As a starting point, a section - 640 acres with 16 producing wells - was selected for analysis. Within the section, three wells were selected for detailed modeling. Selection criteria included location across the section and rate profile differences. Initially, single-well, 40-acre models were used and fine-tuned to honor the first 2 years of each well's producing history (pressure and rate). As is the case with most tight gas wells, the performance of each single-well model proves highly sensitive to permeability and fracture half-length. Based on three wells, these key parameters were mapped across the entire section and used to generate a 16-well, single-layer model. A first-pass forecast was run for all wells and compared to actual behavior.
The frac half lengths were then estimated from the treatment volumes using single-well models, which are much easier and quicker to work with, ultimately producing a predictive model in much less time than modeling this same system using traditional methods. The performance was decent for replicating the behavior of the wells but not deemed acceptable for selecting locations.
For further refinement and to increase confidence in the predictive nature of the model, two additional wells were studied individually, and the key parameters were fine-tuned. Now, based on five single-well models over a 640-acre section, a revised permeability map was generated. The 16-well model was calibrated based on the change in properties. Additional forecasts were generated and compared to actual performance. At this point the model honored both the initial production as well as the late-life production (which indicates no significant influence from offset wells).
Armed with the confidence of a 16-well predictive model, which was based on detailed models for five of the 16 wells, it was time to analyze the virtual wells.
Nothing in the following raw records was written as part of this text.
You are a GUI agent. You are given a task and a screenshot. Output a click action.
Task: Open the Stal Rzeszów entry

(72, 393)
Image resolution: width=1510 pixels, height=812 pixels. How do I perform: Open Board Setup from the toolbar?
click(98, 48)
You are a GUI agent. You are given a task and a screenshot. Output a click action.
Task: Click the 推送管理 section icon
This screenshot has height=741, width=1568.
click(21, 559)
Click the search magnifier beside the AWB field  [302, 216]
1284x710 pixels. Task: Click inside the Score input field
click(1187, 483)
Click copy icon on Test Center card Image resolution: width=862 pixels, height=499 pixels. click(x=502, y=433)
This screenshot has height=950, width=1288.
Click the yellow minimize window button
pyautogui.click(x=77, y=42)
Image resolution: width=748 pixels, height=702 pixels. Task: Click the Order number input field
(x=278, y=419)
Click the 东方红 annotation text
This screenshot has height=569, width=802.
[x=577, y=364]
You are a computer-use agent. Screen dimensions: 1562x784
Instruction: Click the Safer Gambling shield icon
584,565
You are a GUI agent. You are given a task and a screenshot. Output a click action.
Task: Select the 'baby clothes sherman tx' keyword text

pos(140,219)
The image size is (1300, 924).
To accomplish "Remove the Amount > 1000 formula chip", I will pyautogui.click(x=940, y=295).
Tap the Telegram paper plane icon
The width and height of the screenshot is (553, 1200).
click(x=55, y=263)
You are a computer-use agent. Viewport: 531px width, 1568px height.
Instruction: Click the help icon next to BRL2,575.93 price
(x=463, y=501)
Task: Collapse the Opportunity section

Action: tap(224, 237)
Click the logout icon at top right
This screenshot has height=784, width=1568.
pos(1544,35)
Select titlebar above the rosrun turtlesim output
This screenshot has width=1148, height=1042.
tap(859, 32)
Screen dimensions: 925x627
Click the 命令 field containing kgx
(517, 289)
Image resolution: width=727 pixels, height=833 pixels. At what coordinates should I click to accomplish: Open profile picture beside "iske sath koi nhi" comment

Using automatically generated mesh without regridding, new wells were inserted at various locations. Multiple forecasts were generated for comparison and to optimize future well placement. This efficiency of both technology and process can by applied to wells previously untouched by comparable analytics. The high resolution of reservoir/wellbore connection allows increased detail in understanding key parameters such as permeability and effective half-length. In this case, well placement was improved dramatically by discovering that down-spacing to 20-acre units was the way to go (but only across half of the section). Gaining an accurate picture of the reservoir in a short period of time positioned the team to select optimal well locations, ultimately reducing the total number of wells required to sweep the zone. Increased understanding of the reservoir optimizes recovery and influences future development decisions.

The economic impact
Exploration and mature asset exploitation have held very different meanings to the oil and gas industry over the years.
However, the technology and process outlined above bring a much higher level of sophistication to a group of assets that have traditionally foregone this step for a large percentage of operators. Separating the performance of the rock and the completion brings success in the form of lower expenditure and higher return. Put another way, understanding the interaction between rock and the well allows lower cost coupled with higher recoveries. The example outline above saved eight wells in just one section. In today's commodity price environment, these eight wells could be used to increase production elsewhere. Drilling rigs are difficult to obtain, so every well bore must count.
Higher gas prices got us to this point. Better technology could take us where we need to go without burdening operators' organizations. It is time to interpret the pressure data as closely as the seismic or log data. Breakthrough technology essential to successful exploration in tight gas environments will allow companies to make decisions and establish best practices about drilling and completion strategies by rapidly combining geological, reservoir and near well/near frac properties.